## Assignment
There is one span to output from the data below: the lines starting at the line with "[На главную] (519, 34)" and ending at the line with "[ВКонтакте] (545, 951)". Output it exactly, ends included, nothing more.

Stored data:
Content starts

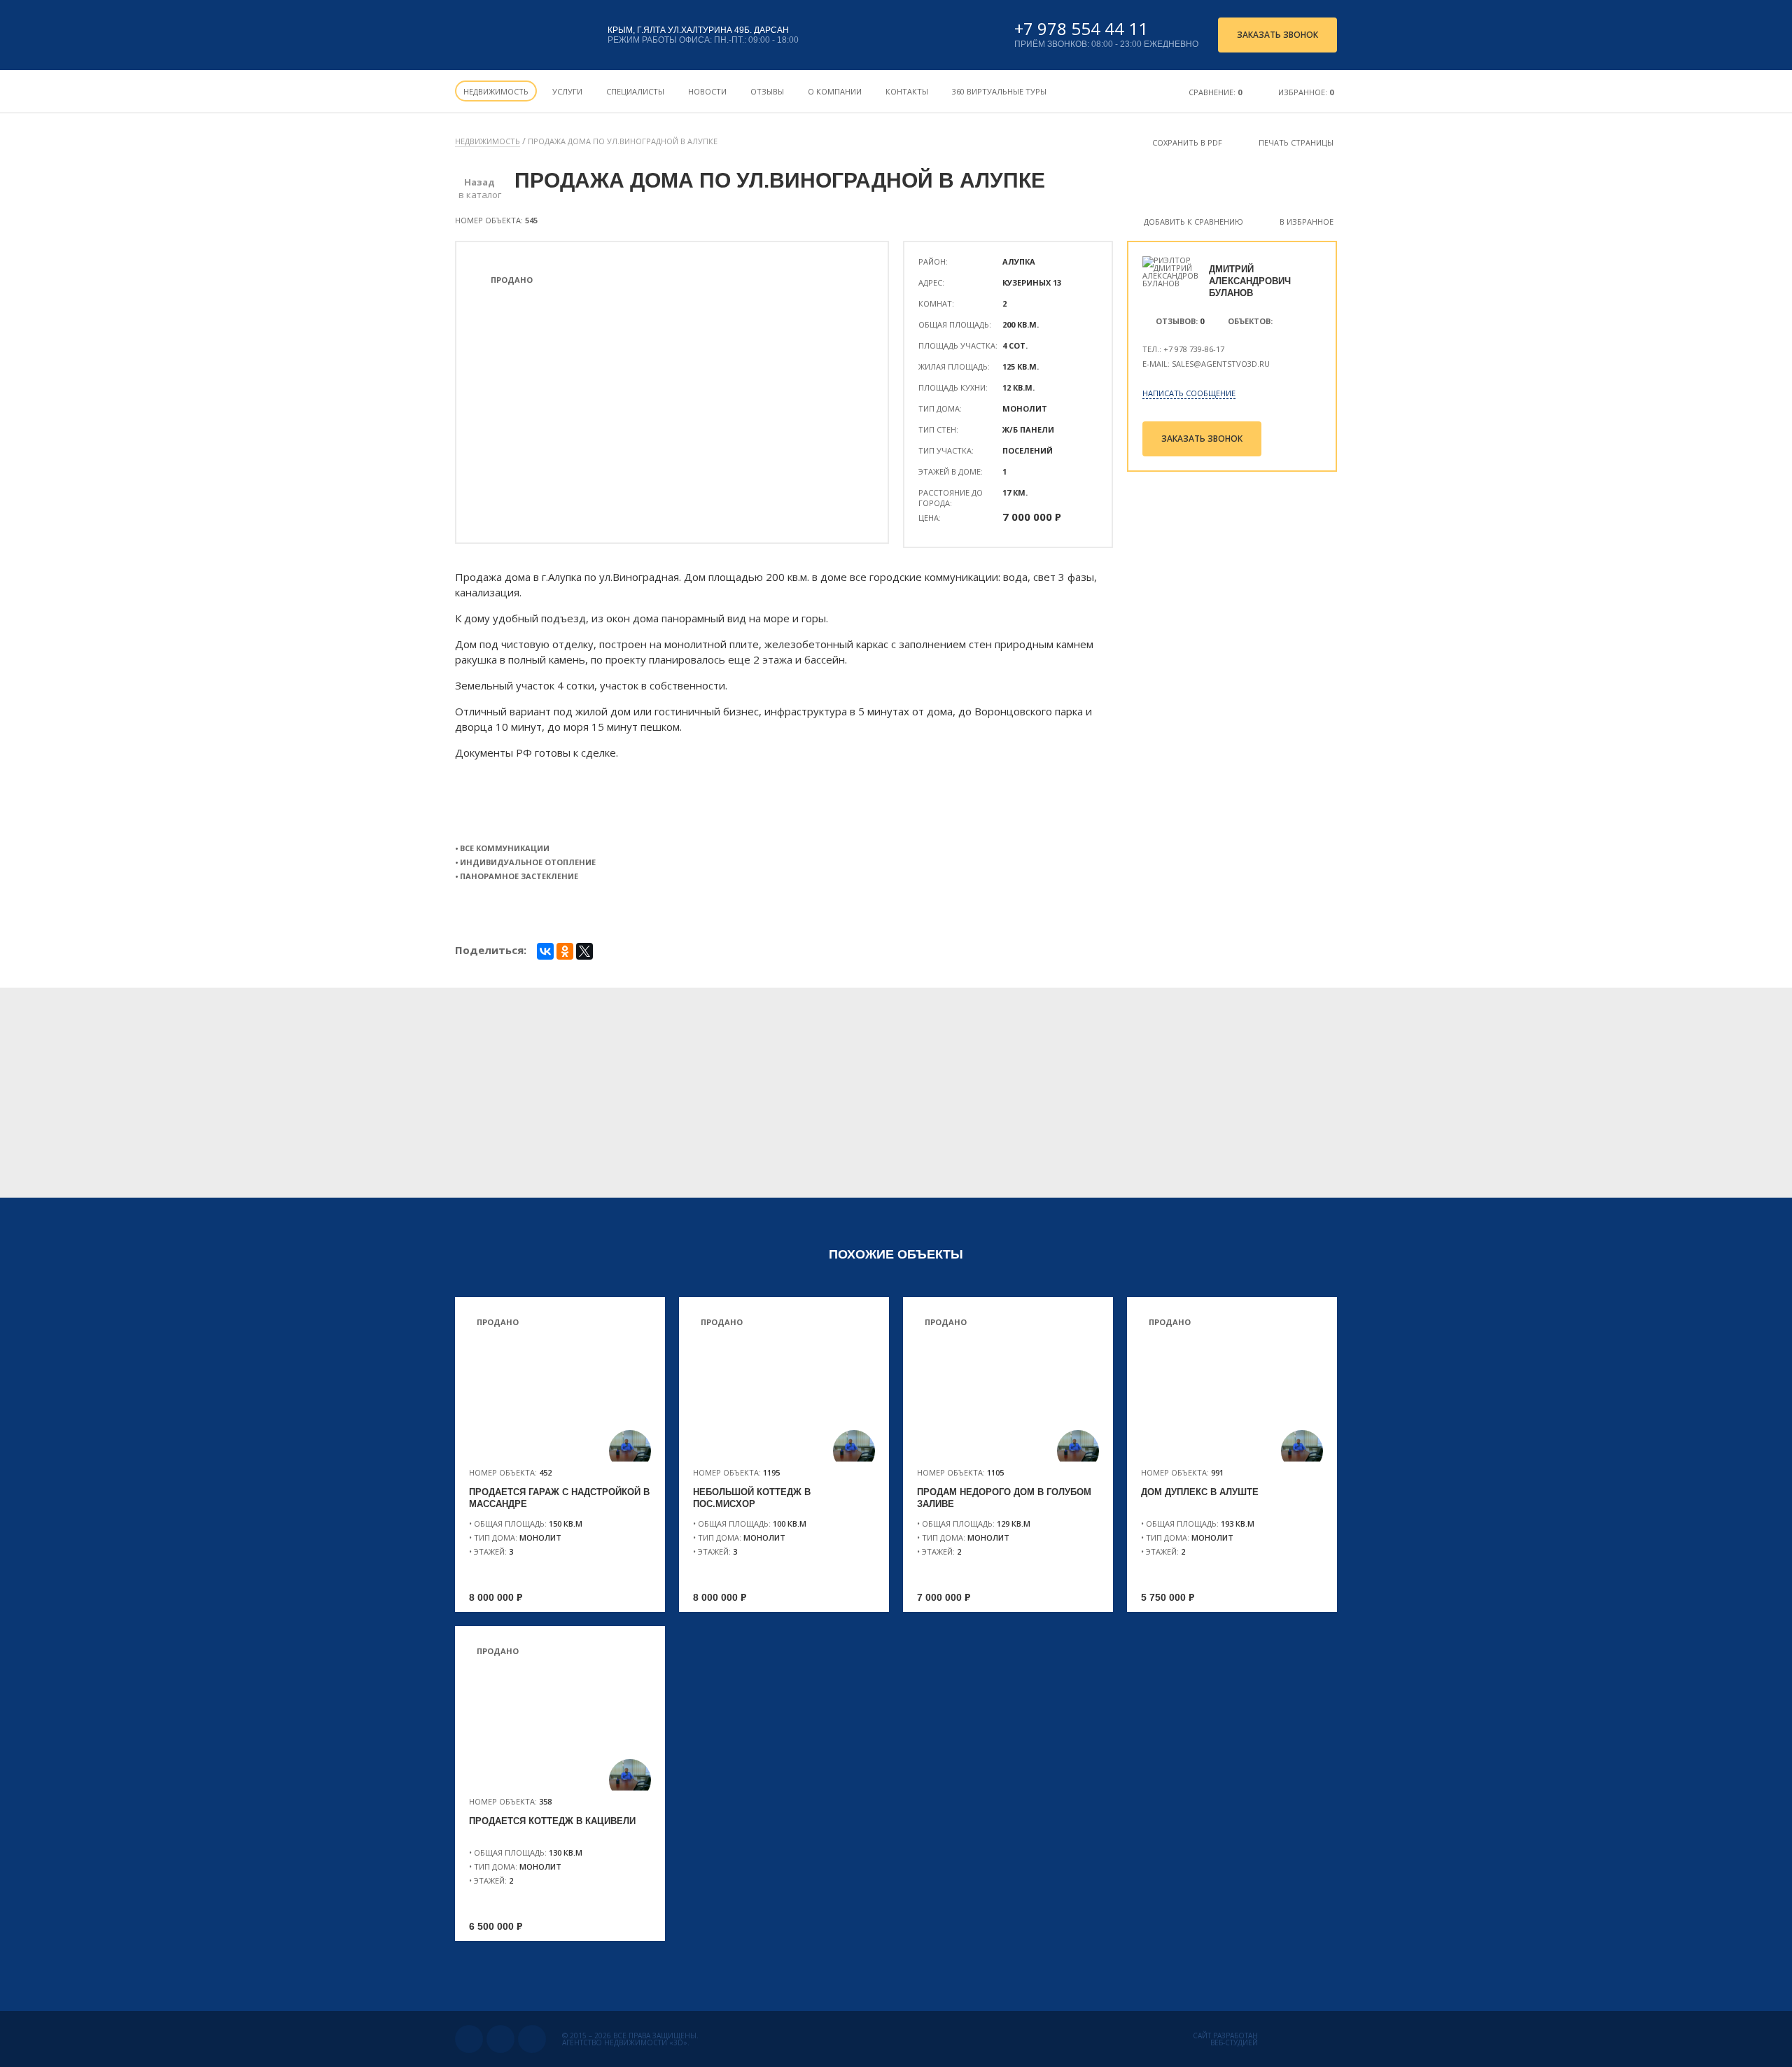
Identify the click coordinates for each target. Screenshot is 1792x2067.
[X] (584, 951)
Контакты (907, 91)
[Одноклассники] (564, 951)
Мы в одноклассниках (500, 2039)
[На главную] (519, 34)
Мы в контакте (469, 2039)
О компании (835, 91)
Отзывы (767, 91)
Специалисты (635, 91)
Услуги (567, 91)
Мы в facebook (532, 2039)
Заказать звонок (1277, 35)
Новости (707, 91)
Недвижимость (495, 91)
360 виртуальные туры (999, 91)
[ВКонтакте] (545, 951)
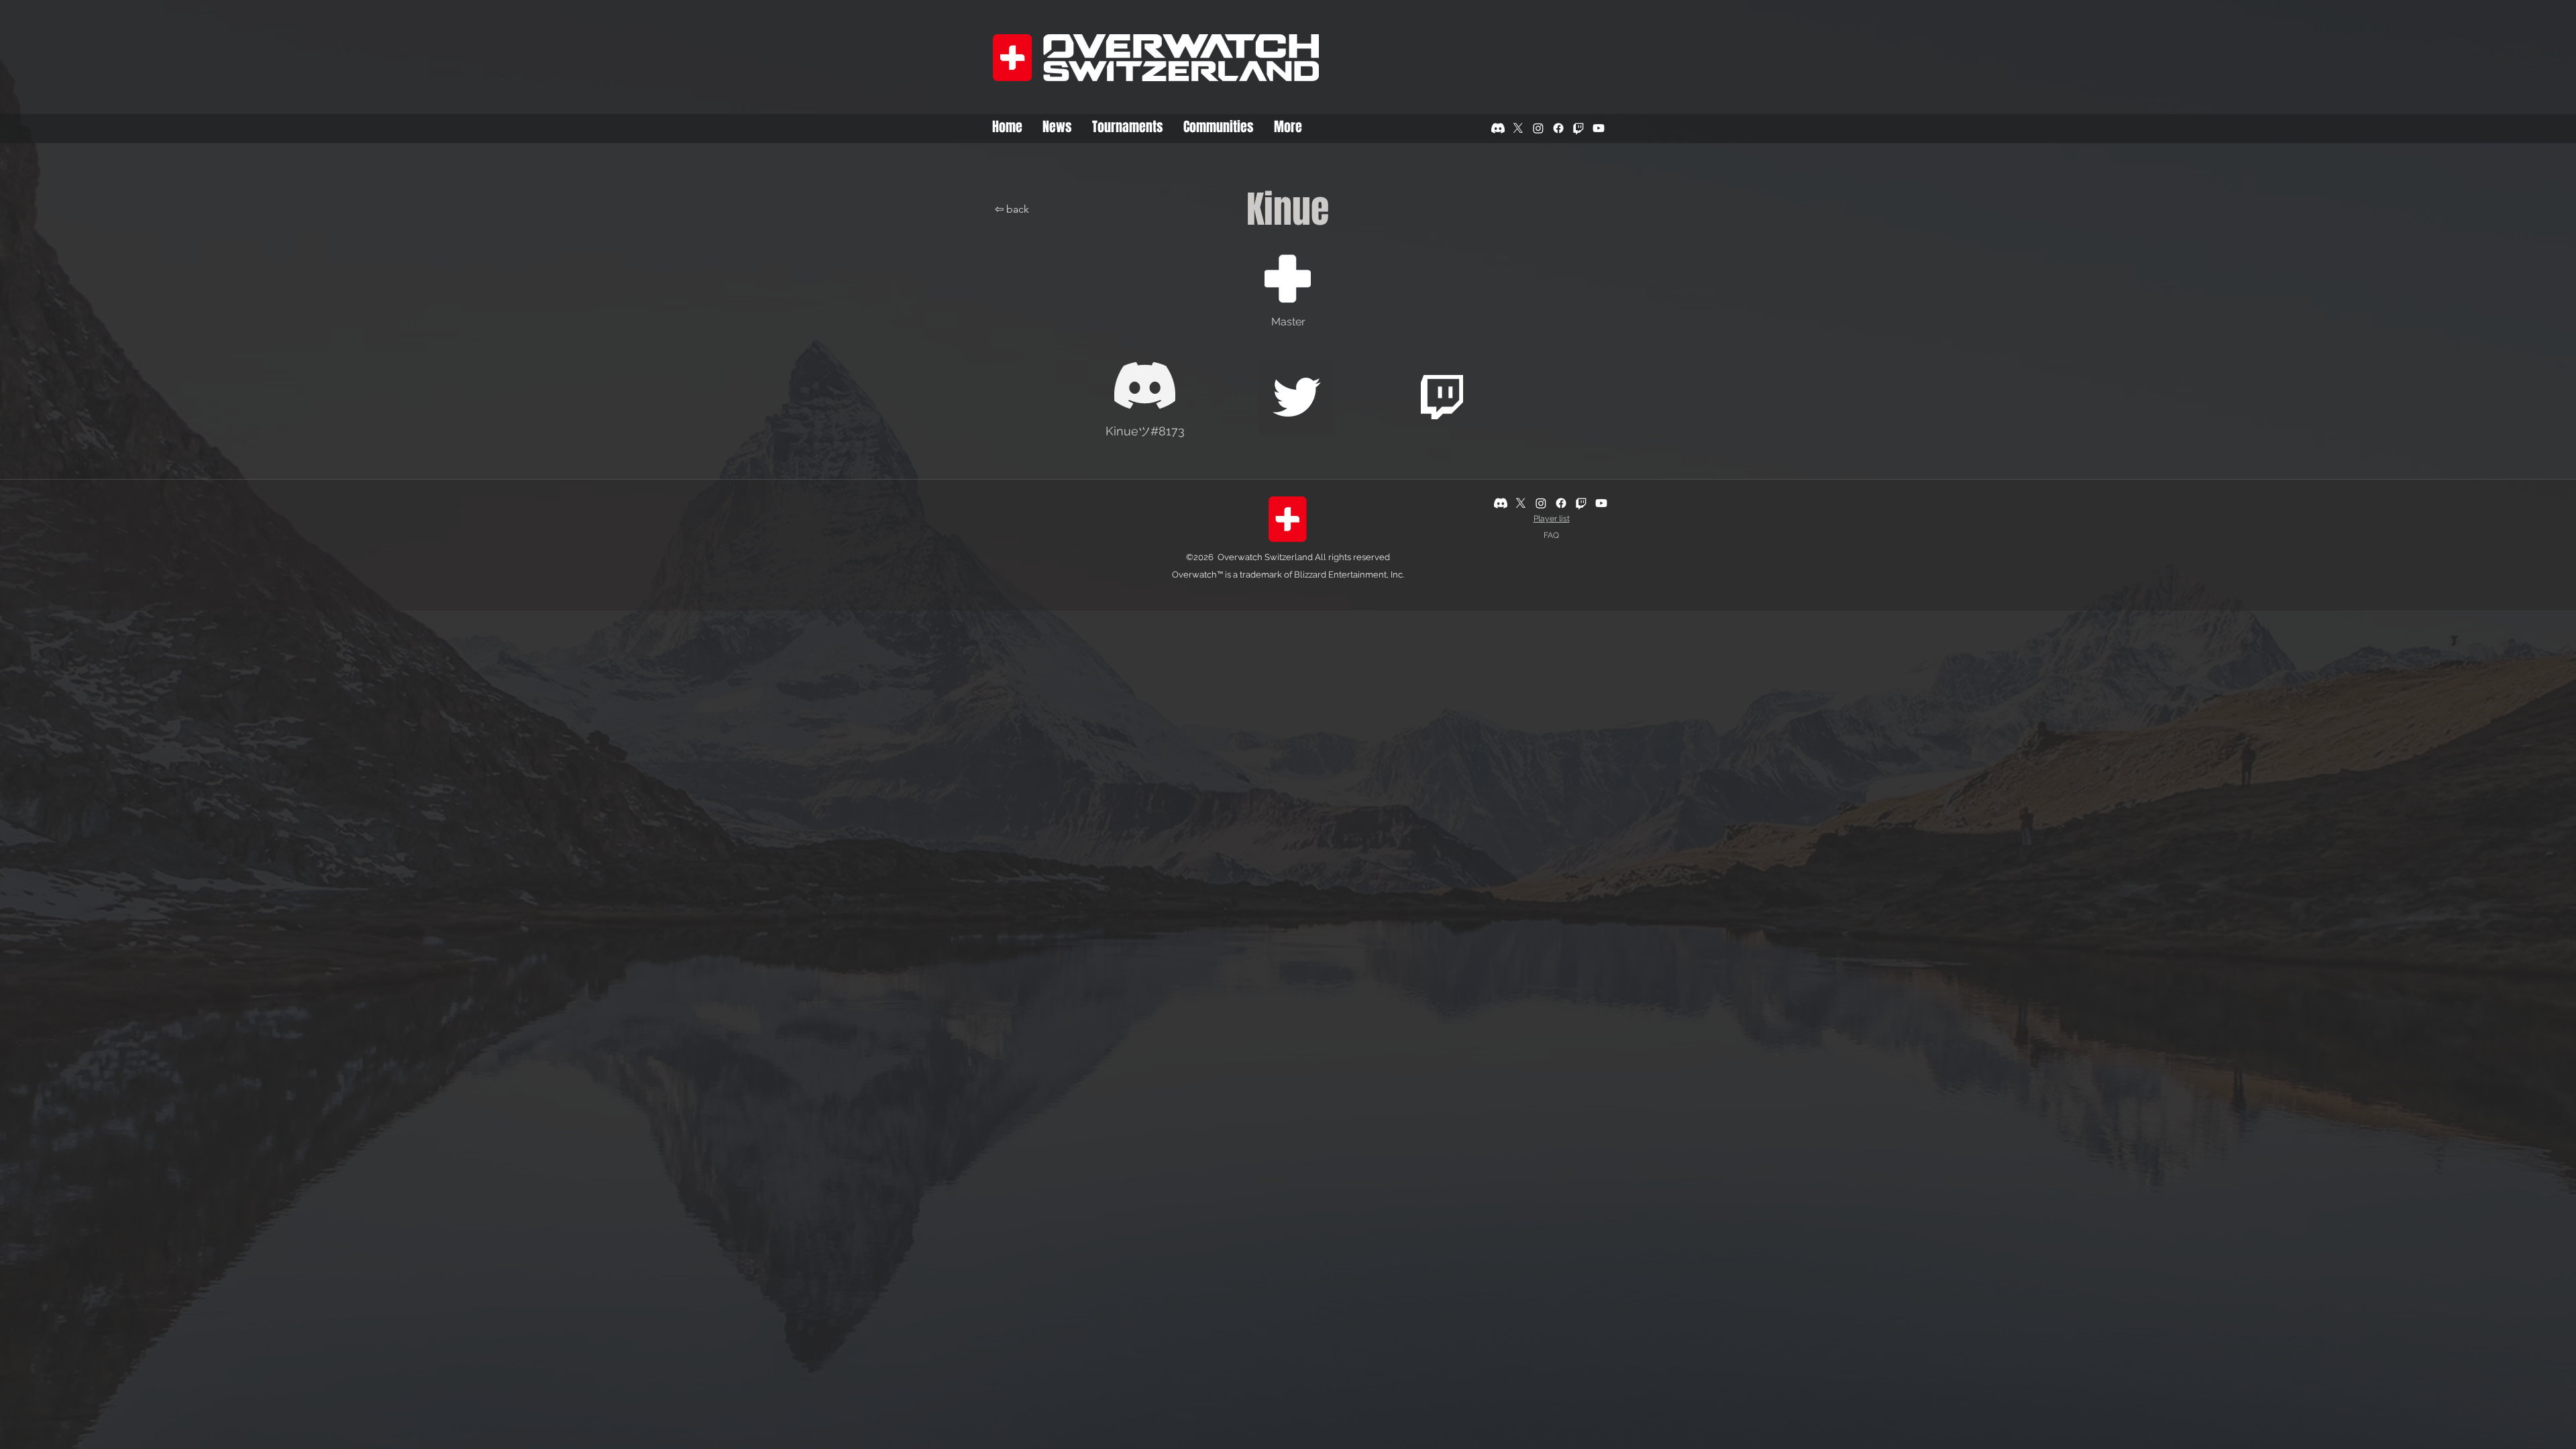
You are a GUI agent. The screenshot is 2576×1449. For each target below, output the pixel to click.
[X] (1518, 128)
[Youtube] (1598, 128)
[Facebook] (1558, 128)
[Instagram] (1538, 128)
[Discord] (1498, 128)
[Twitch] (1578, 128)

Content ends

## Answer section
[На главную] (519, 34)
Мы в контакте (469, 2039)
О компании (835, 91)
Отзывы (767, 91)
Специалисты (635, 91)
Услуги (567, 91)
Мы в facebook (532, 2039)
Заказать звонок (1277, 35)
Новости (707, 91)
Недвижимость (495, 91)
360 виртуальные туры (999, 91)
[ВКонтакте] (545, 951)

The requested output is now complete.